IMHO judging *anything* subjective is pointless. I think the Grammys are stupid and so are the Academy Awards. The late J Gordon Holt summed it up well in his essay "Why HiFi Experts Disagree."

The things that are important to me may not be important to you. But if I attempt to create something that satisfies both of us, I'll have to compromise on something. This isn't just an issue with car audio, it's an issue with anything creative: music, food, car audio, whatever.


----------



## Patrick Bateman

The high-fidelity initiate, bewitched, bothered, and thoroughly confused by the staggering selection of components he must choose from, often turns to a high-fidelity expert to assist him in assembling his dream system. The expert may be a local consultant, a dealer, or a magazine that the prospective buyer trusts as a source of accurate, down-to-ear information.

If this seeker of high-fidelity truth is wise, he will consult one expert and no more. The more expert opinions he gets, the more confused he will become, because every expert opinion will be different from all other expert opinions.

About the only thing that all high-fidelity experts agree about is that high-fidelity is supposed to be realistic sound reproduction. They may even agree that Marantz amplifiers are pretty good, and that Thorens makes a passable turntable. But try to pin them down about pickups, or other amplifiers, or tuners, or particularly loudspeakers, and one expert's preference is another one's anathema.


----------



## michaelsil1

Patrick Bateman said:


> IMHO judging *anything* subjective is pointless. I think the Grammys are stupid and so are the Academy Awards. The late J Gordon Holt summed it up well in his essay "Why HiFi Experts Disagree."
> 
> The things that are important to me may not be important to you. But if I attempt to create something that satisfies both of us, I'll have to compromise on something. This isn't just an issue with car audio, it's an issue with anything creative: music, food, car audio, whatever.





Patrick Bateman said:


> The high-fidelity initiate, bewitched, bothered, and thoroughly confused by the staggering selection of components he must choose from, often turns to a high-fidelity expert to assist him in assembling his dream system. The expert may be a local consultant, a dealer, or a magazine that the prospective buyer trusts as a source of accurate, down-to-ear information.
> 
> If this seeker of high-fidelity truth is wise, he will consult one expert and no more. The more expert opinions he gets, the more confused he will become, because every expert opinion will be different from all other expert opinions.
> 
> About the only thing that all high-fidelity experts agree about is that high-fidelity is supposed to be realistic sound reproduction. They may even agree that Marantz amplifiers are pretty good, and that Thorens makes a passable turntable. But try to pin them down about pickups, or other amplifiers, or tuners, or particularly loudspeakers, and one expert's preference is another one's anathema.


I agree with the above! 


I have loved Music and High Fidelity Systems all my life and what I might love someone else will hate.

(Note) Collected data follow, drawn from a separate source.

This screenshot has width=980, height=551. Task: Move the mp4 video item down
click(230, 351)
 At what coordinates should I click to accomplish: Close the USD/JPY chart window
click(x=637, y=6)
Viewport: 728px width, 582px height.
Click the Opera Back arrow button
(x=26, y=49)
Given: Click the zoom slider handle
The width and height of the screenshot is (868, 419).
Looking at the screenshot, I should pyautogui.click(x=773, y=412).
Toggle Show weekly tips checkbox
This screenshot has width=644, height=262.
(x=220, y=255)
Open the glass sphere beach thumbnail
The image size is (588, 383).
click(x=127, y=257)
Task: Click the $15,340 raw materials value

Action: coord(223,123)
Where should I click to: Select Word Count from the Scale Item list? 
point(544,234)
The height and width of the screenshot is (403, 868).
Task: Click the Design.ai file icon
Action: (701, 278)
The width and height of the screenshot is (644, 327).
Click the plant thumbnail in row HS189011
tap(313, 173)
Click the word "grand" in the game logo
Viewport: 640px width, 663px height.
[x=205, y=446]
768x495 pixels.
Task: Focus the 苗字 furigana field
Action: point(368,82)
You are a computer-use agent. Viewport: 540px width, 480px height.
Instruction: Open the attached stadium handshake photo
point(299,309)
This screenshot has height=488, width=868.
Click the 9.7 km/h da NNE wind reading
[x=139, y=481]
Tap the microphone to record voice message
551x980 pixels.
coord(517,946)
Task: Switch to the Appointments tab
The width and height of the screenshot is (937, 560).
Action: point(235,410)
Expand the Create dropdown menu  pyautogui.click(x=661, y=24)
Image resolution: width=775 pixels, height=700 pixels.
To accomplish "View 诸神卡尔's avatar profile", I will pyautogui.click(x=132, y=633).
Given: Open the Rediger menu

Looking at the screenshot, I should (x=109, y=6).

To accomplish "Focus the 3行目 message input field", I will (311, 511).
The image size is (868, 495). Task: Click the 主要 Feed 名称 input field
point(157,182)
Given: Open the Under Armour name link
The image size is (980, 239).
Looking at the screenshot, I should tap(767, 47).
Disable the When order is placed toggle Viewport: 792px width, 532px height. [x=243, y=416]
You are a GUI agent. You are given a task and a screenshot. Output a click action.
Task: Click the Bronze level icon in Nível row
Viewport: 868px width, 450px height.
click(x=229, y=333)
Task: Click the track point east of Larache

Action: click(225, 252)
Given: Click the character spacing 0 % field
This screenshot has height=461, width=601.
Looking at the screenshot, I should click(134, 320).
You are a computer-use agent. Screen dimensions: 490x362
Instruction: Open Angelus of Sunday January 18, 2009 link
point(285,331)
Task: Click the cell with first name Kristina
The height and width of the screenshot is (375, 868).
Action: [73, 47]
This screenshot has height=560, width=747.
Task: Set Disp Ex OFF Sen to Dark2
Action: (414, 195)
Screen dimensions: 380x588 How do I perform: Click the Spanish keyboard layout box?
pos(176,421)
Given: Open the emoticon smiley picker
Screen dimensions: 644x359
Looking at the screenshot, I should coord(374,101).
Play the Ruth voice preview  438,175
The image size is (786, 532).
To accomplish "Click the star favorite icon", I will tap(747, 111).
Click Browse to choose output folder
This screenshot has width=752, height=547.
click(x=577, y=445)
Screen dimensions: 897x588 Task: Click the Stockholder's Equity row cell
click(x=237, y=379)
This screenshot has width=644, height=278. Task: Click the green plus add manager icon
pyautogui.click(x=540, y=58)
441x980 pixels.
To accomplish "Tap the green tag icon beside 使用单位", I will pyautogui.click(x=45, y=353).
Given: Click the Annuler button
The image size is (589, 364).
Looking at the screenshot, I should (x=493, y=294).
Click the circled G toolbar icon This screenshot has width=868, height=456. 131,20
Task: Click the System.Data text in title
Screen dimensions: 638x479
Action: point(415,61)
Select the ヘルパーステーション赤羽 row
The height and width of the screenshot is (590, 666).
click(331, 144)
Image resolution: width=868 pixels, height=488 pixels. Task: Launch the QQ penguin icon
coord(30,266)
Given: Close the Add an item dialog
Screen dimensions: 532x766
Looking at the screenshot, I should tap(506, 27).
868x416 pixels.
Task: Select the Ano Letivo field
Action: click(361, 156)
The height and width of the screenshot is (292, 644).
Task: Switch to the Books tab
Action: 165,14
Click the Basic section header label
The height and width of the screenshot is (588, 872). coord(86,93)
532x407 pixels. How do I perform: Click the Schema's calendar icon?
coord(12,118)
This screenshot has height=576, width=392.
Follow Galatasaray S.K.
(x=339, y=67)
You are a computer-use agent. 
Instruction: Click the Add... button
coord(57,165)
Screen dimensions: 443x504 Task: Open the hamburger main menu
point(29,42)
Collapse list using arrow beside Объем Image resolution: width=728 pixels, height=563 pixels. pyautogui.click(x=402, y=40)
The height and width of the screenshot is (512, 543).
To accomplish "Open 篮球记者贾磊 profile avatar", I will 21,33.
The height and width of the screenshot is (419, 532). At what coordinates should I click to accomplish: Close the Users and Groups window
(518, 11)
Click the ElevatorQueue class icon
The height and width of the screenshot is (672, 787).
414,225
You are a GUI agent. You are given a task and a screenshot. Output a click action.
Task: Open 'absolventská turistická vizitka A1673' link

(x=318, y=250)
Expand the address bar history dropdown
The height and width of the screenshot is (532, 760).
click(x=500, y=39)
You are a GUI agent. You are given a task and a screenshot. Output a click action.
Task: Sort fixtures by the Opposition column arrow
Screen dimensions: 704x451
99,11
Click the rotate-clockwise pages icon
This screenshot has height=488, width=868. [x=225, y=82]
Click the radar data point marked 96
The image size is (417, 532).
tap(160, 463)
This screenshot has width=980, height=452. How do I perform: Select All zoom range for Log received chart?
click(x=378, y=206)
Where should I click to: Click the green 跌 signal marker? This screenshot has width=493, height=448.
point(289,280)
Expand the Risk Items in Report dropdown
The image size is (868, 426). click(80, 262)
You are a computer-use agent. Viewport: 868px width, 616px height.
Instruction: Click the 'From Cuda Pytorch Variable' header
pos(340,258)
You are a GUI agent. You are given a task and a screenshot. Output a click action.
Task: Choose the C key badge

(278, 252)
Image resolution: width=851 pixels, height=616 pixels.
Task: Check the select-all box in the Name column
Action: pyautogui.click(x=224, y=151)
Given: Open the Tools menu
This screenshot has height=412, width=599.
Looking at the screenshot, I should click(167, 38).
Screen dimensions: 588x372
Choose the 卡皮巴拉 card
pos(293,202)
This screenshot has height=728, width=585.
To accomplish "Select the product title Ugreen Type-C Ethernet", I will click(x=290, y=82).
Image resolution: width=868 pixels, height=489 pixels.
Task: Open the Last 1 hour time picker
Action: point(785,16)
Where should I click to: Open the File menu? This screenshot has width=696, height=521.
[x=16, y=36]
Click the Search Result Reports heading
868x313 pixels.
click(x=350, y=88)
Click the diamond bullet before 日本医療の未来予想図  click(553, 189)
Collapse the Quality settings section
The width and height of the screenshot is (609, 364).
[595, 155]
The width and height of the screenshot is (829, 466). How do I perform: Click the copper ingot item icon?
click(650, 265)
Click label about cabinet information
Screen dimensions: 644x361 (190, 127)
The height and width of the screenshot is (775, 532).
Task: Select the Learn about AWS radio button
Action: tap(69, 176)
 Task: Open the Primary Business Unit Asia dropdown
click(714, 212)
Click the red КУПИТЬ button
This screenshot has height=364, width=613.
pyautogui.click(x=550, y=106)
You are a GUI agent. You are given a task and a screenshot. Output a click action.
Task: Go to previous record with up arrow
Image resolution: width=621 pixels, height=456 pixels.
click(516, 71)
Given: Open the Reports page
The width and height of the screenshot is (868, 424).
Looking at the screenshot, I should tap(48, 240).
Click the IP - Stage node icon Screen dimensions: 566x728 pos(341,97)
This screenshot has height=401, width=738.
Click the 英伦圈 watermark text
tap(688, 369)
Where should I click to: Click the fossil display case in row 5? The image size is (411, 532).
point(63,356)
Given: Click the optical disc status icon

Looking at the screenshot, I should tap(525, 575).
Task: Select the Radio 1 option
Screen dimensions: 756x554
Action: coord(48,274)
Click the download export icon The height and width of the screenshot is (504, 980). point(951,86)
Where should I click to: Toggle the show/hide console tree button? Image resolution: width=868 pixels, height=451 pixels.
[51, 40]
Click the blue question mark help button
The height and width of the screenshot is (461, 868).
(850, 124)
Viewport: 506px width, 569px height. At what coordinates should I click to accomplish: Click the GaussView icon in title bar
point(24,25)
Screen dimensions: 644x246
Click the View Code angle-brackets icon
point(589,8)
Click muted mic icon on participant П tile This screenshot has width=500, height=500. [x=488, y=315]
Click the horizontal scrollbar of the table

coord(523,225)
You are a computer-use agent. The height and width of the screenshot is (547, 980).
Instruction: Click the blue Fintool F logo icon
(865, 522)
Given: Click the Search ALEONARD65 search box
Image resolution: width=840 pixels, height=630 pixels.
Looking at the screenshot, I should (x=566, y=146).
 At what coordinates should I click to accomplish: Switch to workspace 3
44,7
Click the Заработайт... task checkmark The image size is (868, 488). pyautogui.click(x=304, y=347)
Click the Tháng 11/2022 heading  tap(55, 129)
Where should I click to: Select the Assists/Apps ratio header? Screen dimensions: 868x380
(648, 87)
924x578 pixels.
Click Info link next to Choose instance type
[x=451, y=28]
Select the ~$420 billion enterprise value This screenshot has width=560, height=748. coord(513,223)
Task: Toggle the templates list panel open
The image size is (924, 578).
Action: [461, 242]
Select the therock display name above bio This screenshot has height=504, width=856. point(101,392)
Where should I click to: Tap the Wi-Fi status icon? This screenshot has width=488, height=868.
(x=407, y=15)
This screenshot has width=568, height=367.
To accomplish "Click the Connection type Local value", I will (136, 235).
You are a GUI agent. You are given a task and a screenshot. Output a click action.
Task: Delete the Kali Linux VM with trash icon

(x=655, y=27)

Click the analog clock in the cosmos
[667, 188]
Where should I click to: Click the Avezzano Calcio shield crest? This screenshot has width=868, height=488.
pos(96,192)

If you think with all the Glass and Plastic in a Car it will give you Sound Quality that's okay. If you think mastering the info on one CD is the pinnacle of Sound Quality that's okay. If you think you have the best sounding Car in the world that's okay as well. There are a lot of different Tuning Curves some are more appealing than others, but that doesn't mean that they don't have merit they are available to try and appease the discerning listener.

As for Cat and Dog fights












Oh well!


----------



## pocket5s

thinking I have the worlds best sounded car is far different than advertising it, ya know?

and if I do advertise it and am then challenged on that claim and back away from any means of facilitating that challenge, that puts me closer to the ***** cat end of the spectrum than the big dog end...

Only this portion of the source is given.